Elle se rappelle même d'un collègue qui, appliquant la procédure, a permis l'arrestation d'un étranger qui fut menotté à sa sortie de l'Anpe. Face à cette pratique, cette professionnelle n'hésite pas à dire : "moi, je ne me sers pas du détecteur systématiquement et quand je découvre un titre de résidence non valable, j'explique à la personne qu'il vaut mieux pour elle qu'elle s'en aille". Le travail des agents est pourtant lui-même extrêmement contrôlé, le moindre contact informatique sur tel ou tel dossier, les appels téléphoniques... Malgré cela, elle souligne justement : "je suis conseillère, pas policier!". Cette prise de position serait partagée par la plupart de ses collègues.
La conseillère revient sur la très forte contestation et les grèves du personnel, refusant d'appliquer le décret du 11 mai 2007 de la loi Sarkozy sur l'immigration, prévoyant la consigne pour l'Anpe et l'Assedic de transmettre systématiquement aux préfectures la copie du titre de séjour et de travail des demandeurs d'emploi étrangers pour vérification. Pour les syndicats, il s'agissait d' "une chasse aux étrangers ", d' « une nouvelle mission d'auxiliaire de police », de « contrôle qui prend le pas sur le conseil ». Finalement l'Unedic, dont le conseil d'administration est composé de représentants du patronat et de salariés, s'y oppose à l'unanimité, seule l'Anpe n'y échappe pas.
Depuis la fusion des deux organismes, une crainte se profile. Les réticences des agents Assedic risquent de sauter car la fusion se fait aussi dans les procédures. Le système de contrôle de l'Anpe est bien en place et "comme cela a été bien pensé" les partenaires sociaux sont minoritaires au sein du conseil d'administration du tout nouveau Pôle Emploi.
Vous aimerez peut-être
Une matinée au Pôle Emploi
Pôle Emploi : les chômeurs sont-ils vraiment gagnants ?
« Véninov Vivra ! », le combat continue !



S'inscrire pour commenter




Réactions des internautes
Lundi 23 Février 2009, 14:12
Signaler un abus
Il est donc normal dans notre bonne patrie des Droits de l'Homme qu'un patron peu scrupuleux emploient de la main d'oeuvre sous-payée et non déclare, tout ceci pour se faire un max de pognon sur le dos de ces esclaves des temps modernes.
Il est donc normal dans notre bonne patrie des DH qu'un bailleur/proprio logent des pauvres hères dans des taudis miteux, à prix d'or; pauvres hères placés là par de braves gens pseudo-humanistes.

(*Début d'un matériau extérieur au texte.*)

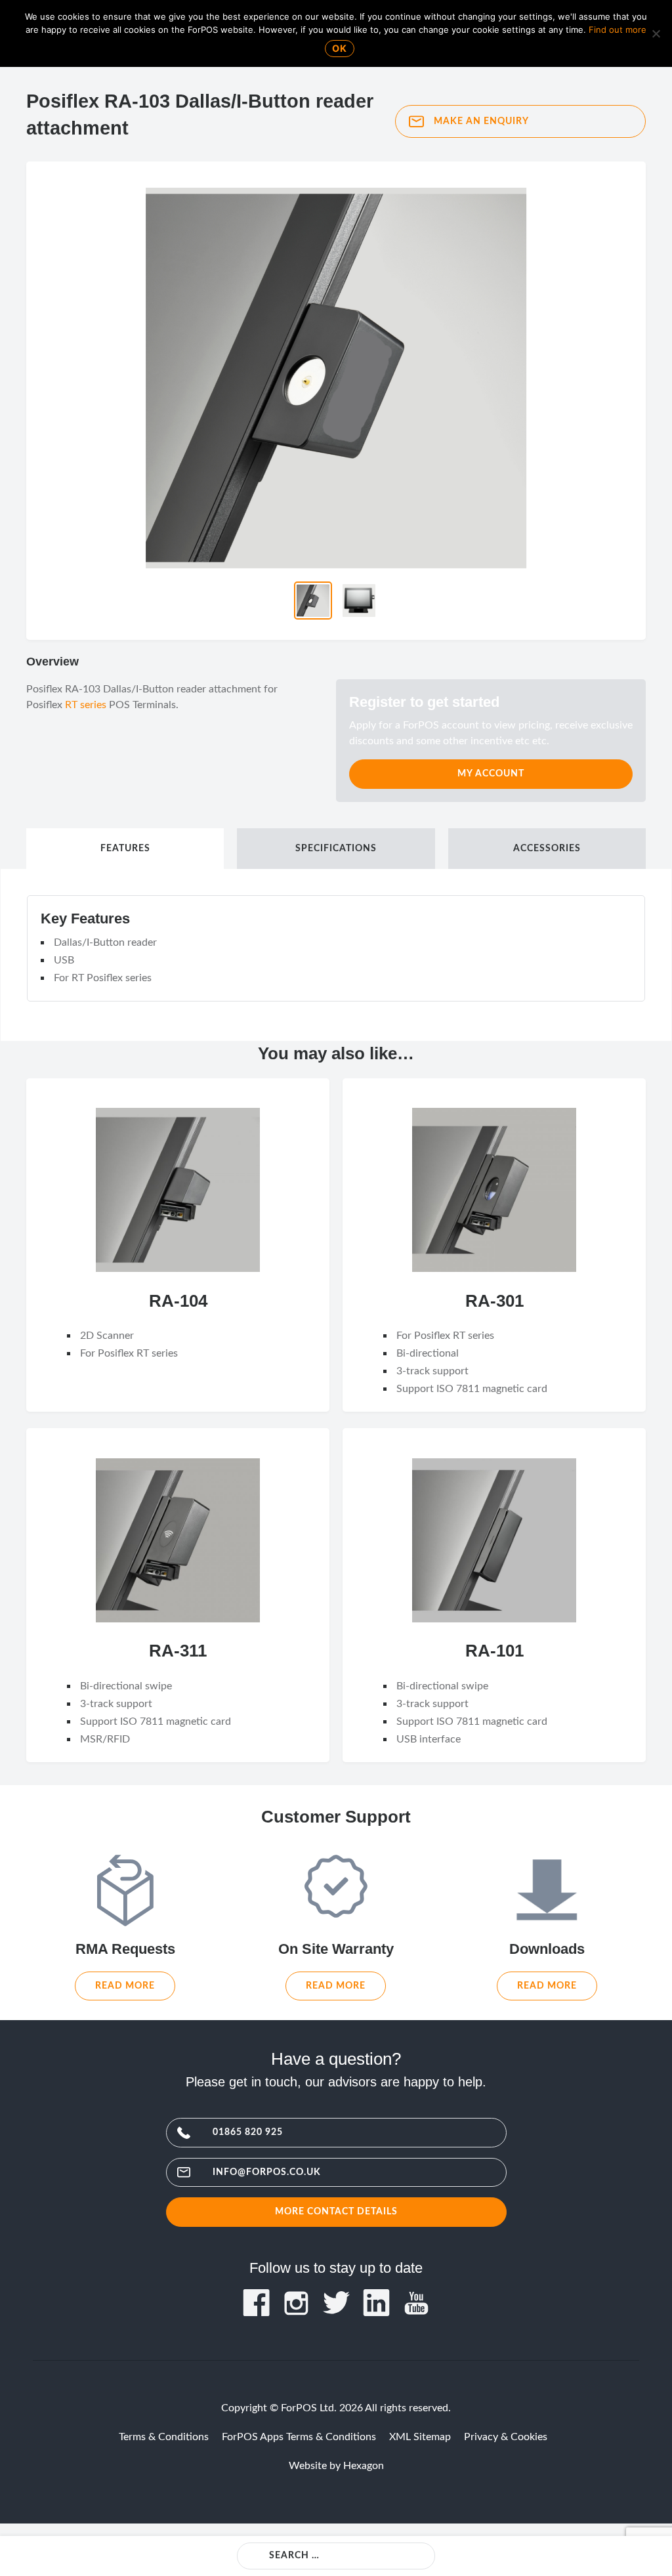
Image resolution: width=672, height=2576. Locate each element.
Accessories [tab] (547, 848)
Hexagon (363, 2465)
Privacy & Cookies (505, 2437)
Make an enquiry (481, 121)
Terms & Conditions (164, 2437)
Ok (339, 48)
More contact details (336, 2211)
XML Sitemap (420, 2437)
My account (490, 773)
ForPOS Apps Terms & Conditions (299, 2437)
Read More (125, 1986)
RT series (85, 705)
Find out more (617, 29)
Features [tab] (125, 848)
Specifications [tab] (336, 848)
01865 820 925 (248, 2132)
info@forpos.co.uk (267, 2172)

L'Etat et les fonctionnaires tentant de démanteler ces véritables trafics d'êtres humains étant eux considérés comme de dangereux fascistes..
Plus on considèrera l'immigration clandestine comme ce qu'elle est réellement, càd une situation illégale, plus on se retrouvera avec des situations inumaines, et impossibles à gérer: comment reconduire à la frontière une personne présente sur le sol français depus 10 ans; mais qui ne doit la longévité de sa présence qu'à des années d'angoisse, de stress, de mensonge, de complicités diverses?

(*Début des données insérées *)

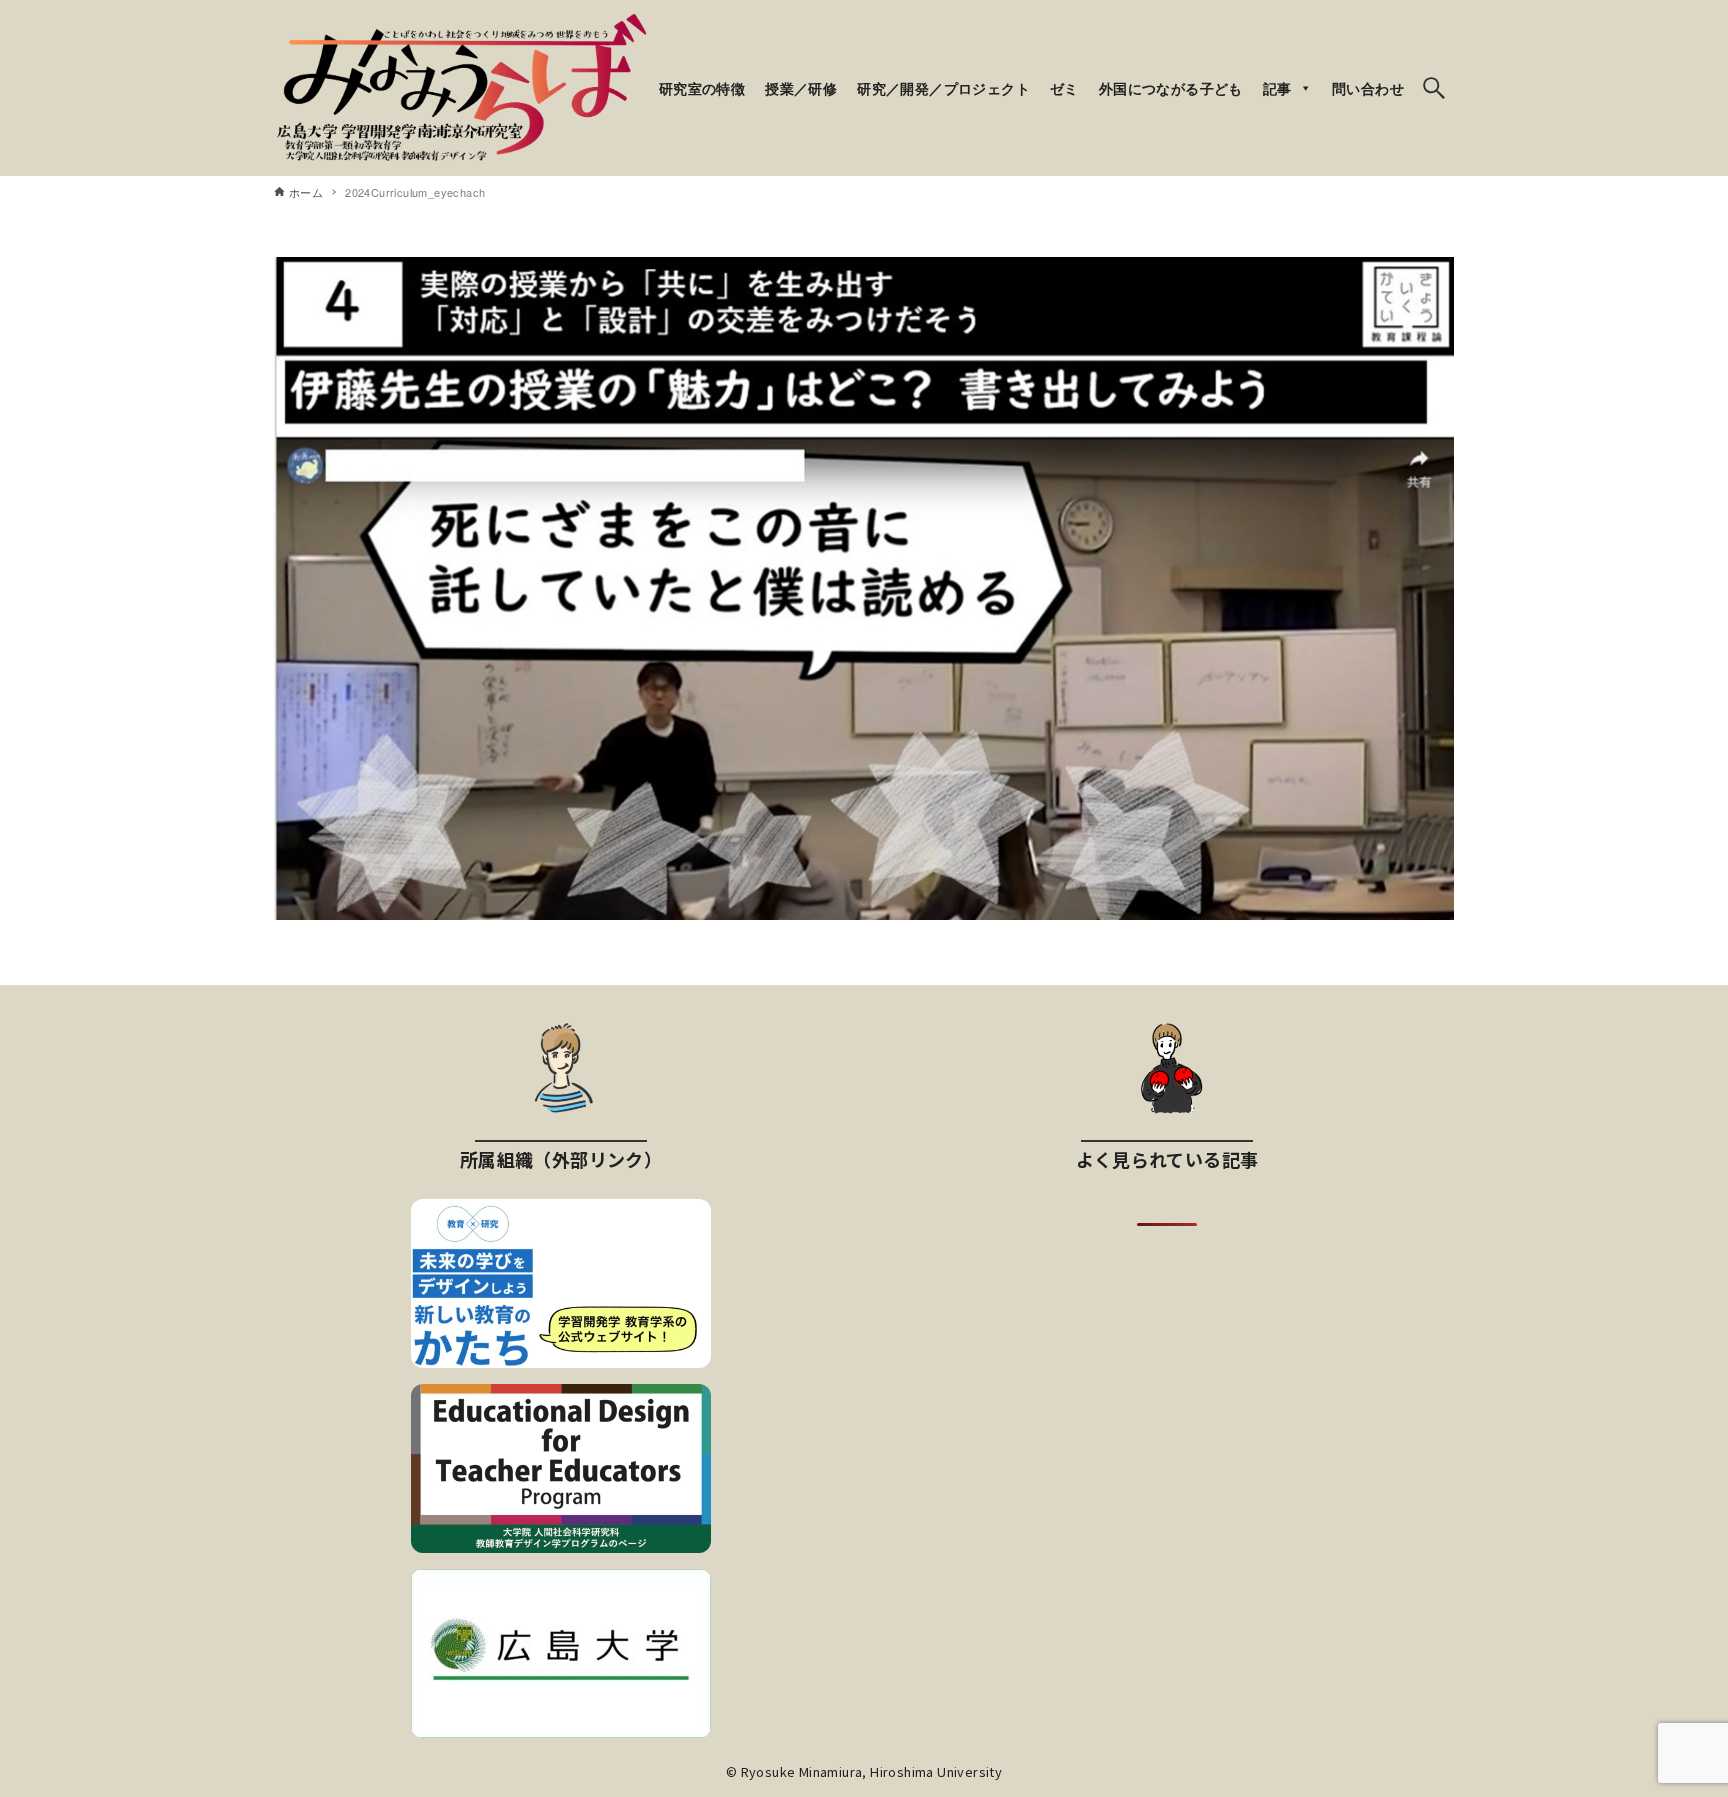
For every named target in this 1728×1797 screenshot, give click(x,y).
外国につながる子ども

Enfin, faut-il que je reposte ici comme je l'ai fait sur le BondyBlog le lien indiquant que Mme Taubira, députée de Guyane et très peu à droite, déplorait en 2005 que le chiffre des reconduites à la frontière était "dérisoire" (sic) puisqu'il n'avait été que de 7.500 sur 50.000 clandestins?

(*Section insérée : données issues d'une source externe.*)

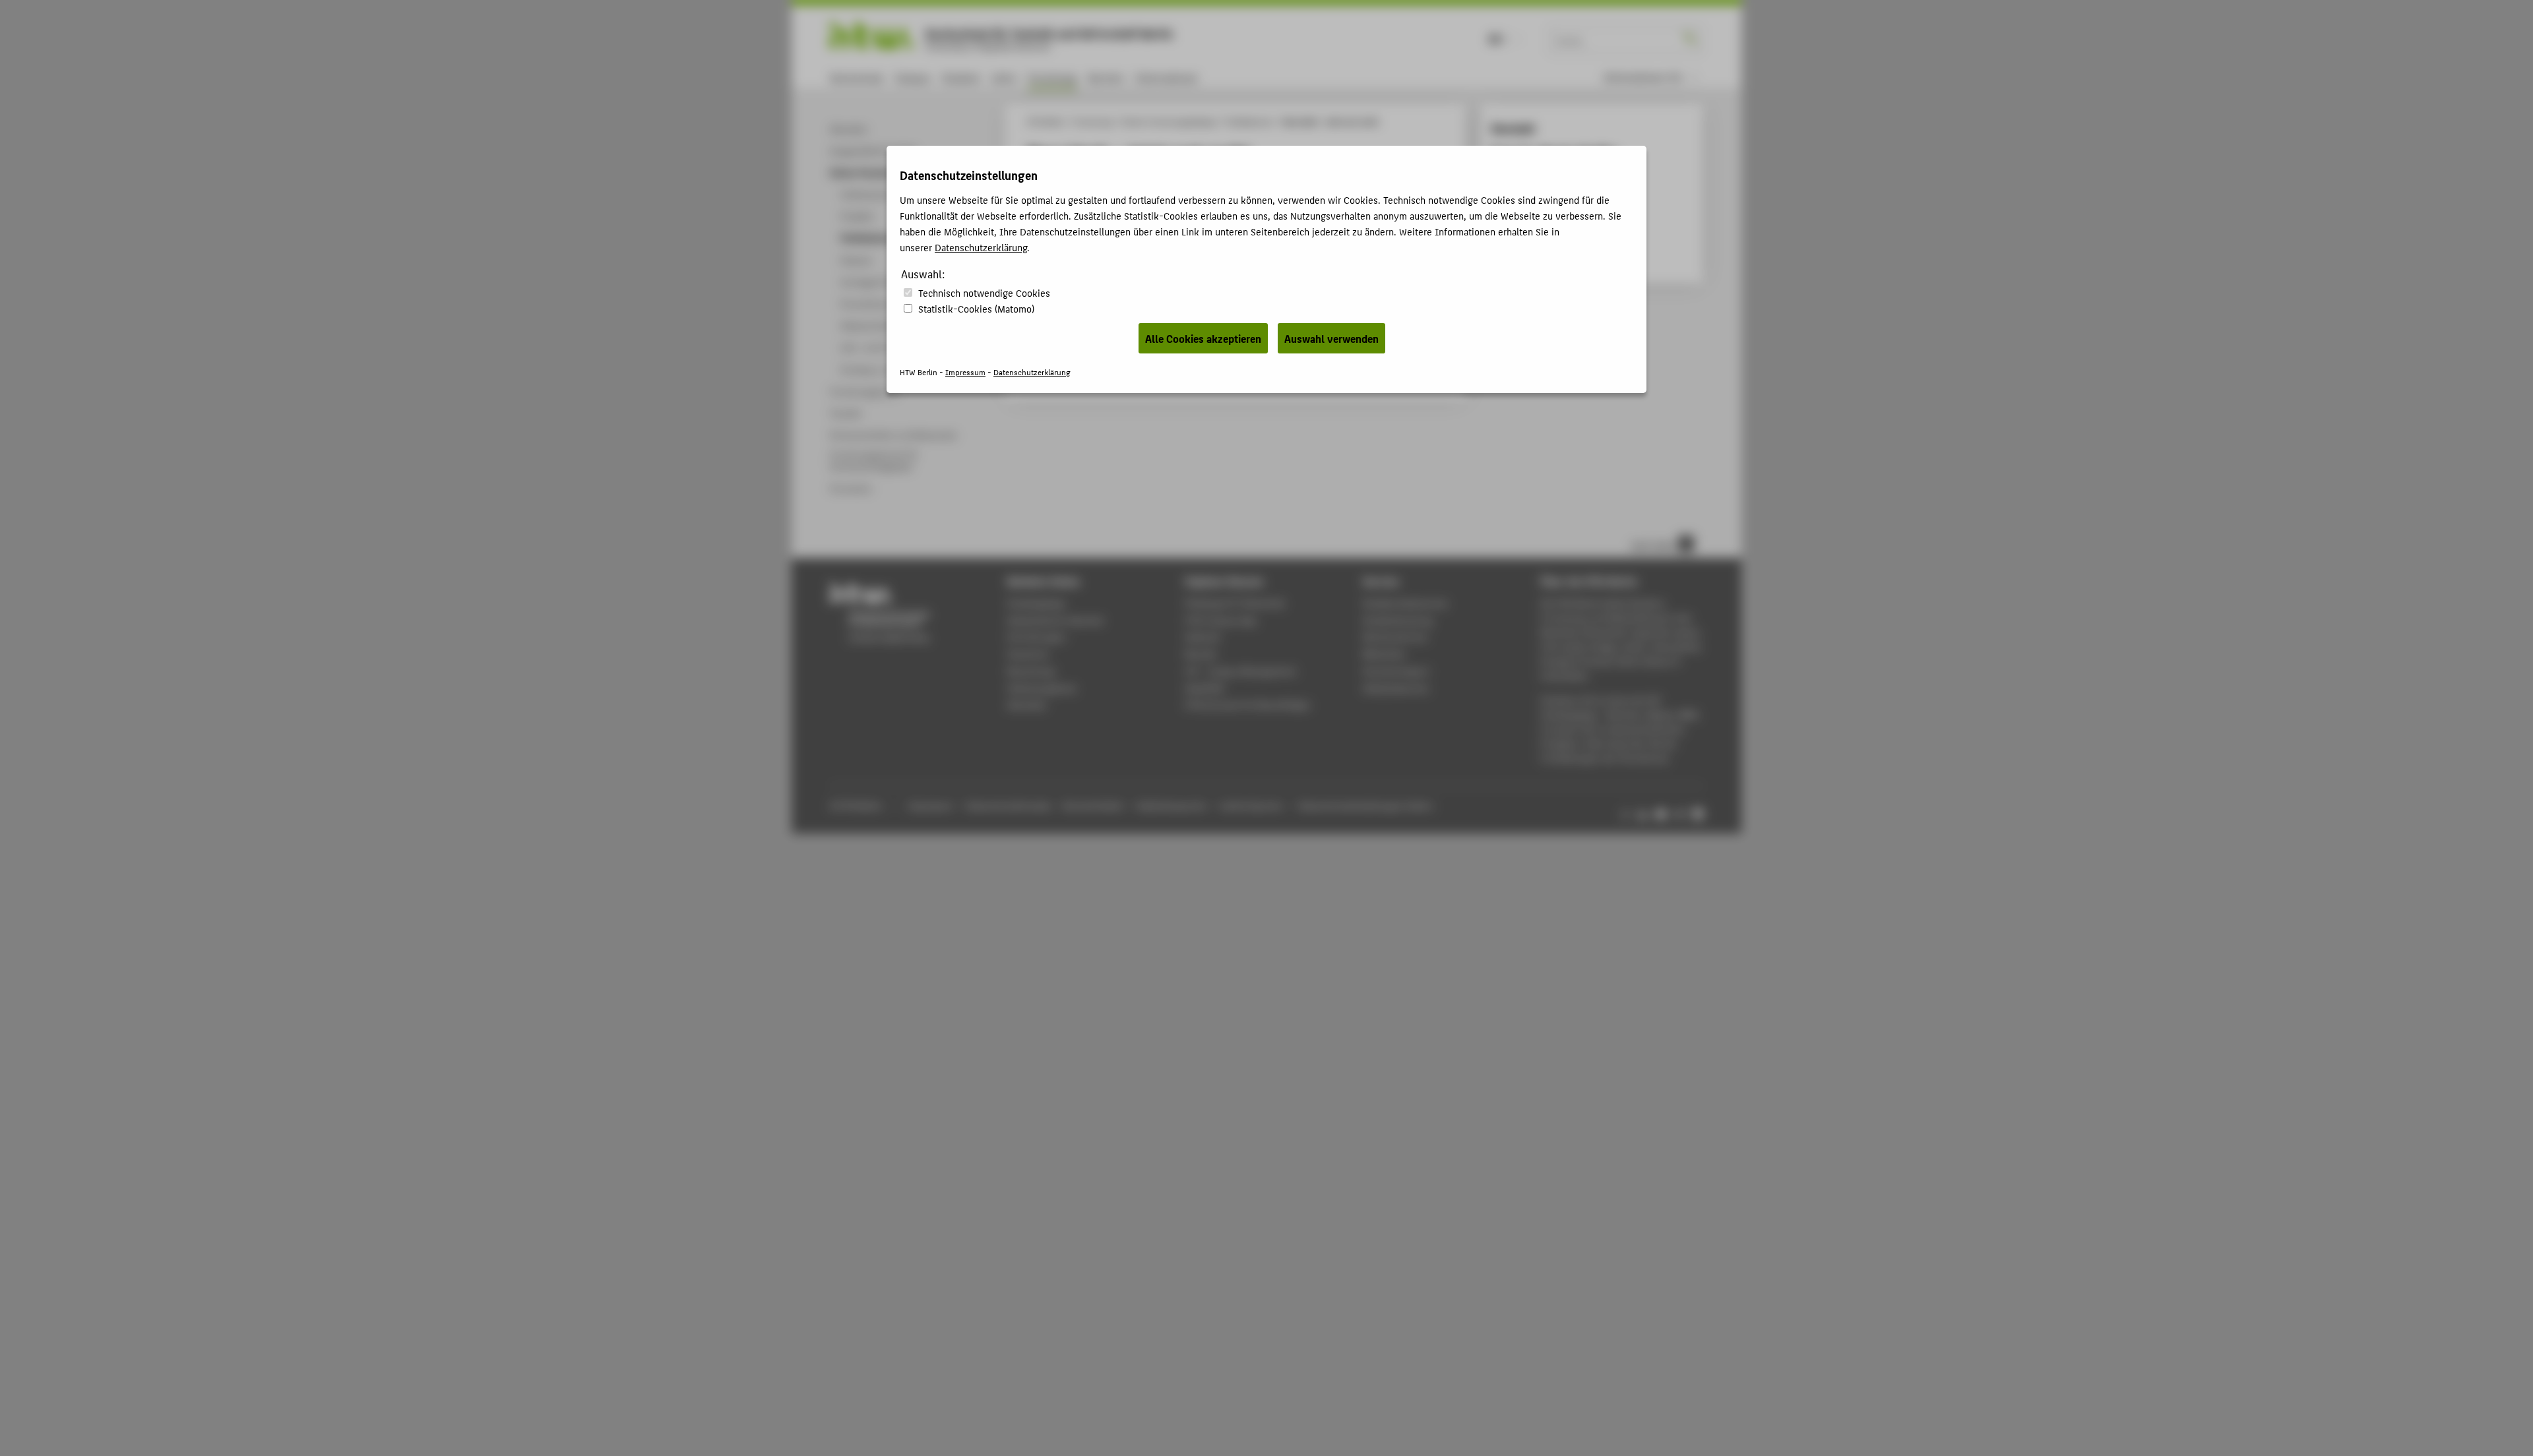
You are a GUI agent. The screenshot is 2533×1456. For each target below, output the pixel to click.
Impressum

Faut-il que je reposte ici le lien indiquant que les Antilles, aux mains du PS, réclamait de l'Etat français qu'il construise un CRA (centre de rétention administrative); qu'il se penche sur le problème de l'immigration clandestine d'une part et qu'il l'endigue d'autre part?
Le problème de l'immigration clandestine n'est ni un débat de droite, ni un débat de gauche; Marchais en son temps voulait déjà stopper net l'immigration (légale).
Ce débat doit être posé, mais forçément quand se rajoute l'émotionnel, toute décision devient impossible à prendre.
Vive l'humanisme!
Répondre -
Lundi 23 Février 2009, 14:13
Signaler un abus
Re:
* qu'un patron peu scrupuleux emploie (...) main d'oeuvre sous-payée et non déclarée** qu'un bailleur loge..
Répondre -
Lundi 23 Février 2009, 18:55
Signaler un abus
Re:
Non, stoplait ne remet pas ton truc sur Taubira. Blanche co t'avait pourtant bien expliqué la différence des situations, il me semblait que c'était clair.Pour en revenir au sujet, imposer la délation aux employés ANPE, c'est franchement dégueulasse, à qui le tour ensuite, enseignants, médecins, employés municipaux ?
"L'Etat et les fonctionnaires tentant de démanteler ces véritables trafics d'êtres humains étant eux considérés comme de dangereux fascistes.."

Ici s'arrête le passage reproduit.